- Goal of the exercise
Would you copy out each line of the records below that includes the word "Open"?
### Data extracts
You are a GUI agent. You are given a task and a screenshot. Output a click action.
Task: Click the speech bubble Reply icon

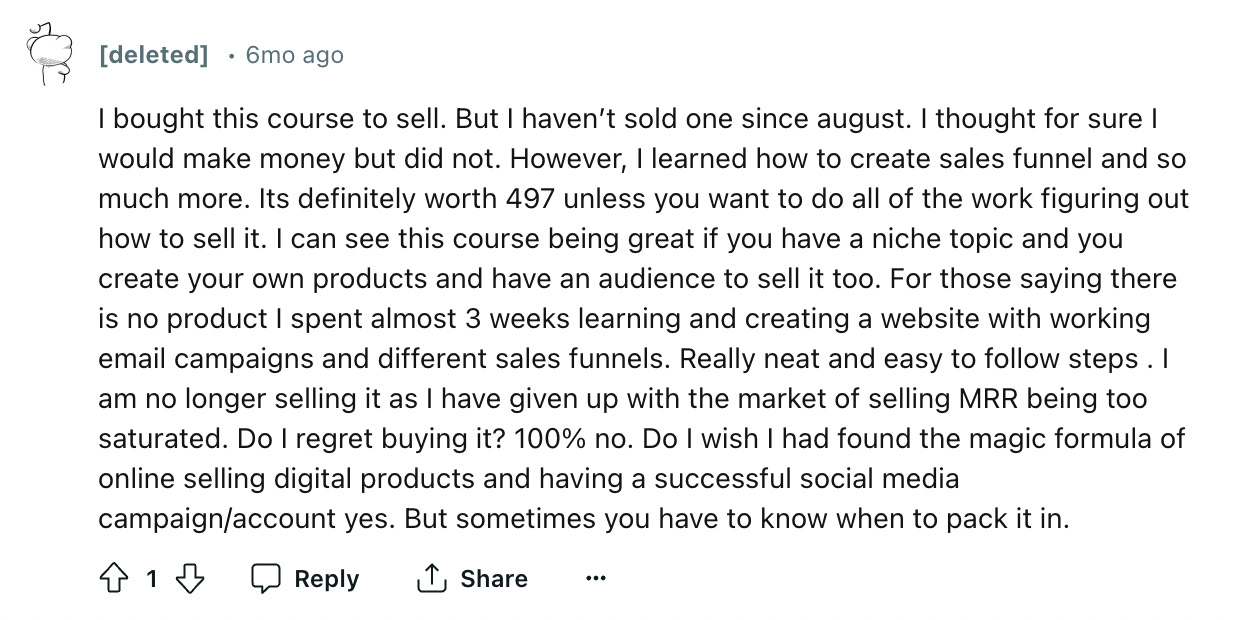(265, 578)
######
### Data extracts
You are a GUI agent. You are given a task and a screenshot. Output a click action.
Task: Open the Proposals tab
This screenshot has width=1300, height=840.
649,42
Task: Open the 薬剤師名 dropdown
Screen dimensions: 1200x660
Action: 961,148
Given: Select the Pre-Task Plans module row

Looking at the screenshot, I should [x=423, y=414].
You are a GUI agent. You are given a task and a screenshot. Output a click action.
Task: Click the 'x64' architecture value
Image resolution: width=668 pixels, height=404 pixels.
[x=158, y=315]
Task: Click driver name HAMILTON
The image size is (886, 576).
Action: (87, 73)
######
### Data extracts
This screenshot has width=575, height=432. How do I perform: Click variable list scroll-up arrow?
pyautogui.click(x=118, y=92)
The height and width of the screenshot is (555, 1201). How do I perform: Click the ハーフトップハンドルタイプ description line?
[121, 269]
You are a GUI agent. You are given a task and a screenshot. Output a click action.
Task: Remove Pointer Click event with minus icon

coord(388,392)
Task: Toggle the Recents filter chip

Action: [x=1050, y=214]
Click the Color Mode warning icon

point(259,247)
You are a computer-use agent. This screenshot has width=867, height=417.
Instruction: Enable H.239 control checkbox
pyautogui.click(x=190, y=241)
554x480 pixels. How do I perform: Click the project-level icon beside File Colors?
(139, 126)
######
- Answer below
Task: Open the Proposals tab
Task: Open the 薬剤師名 dropdown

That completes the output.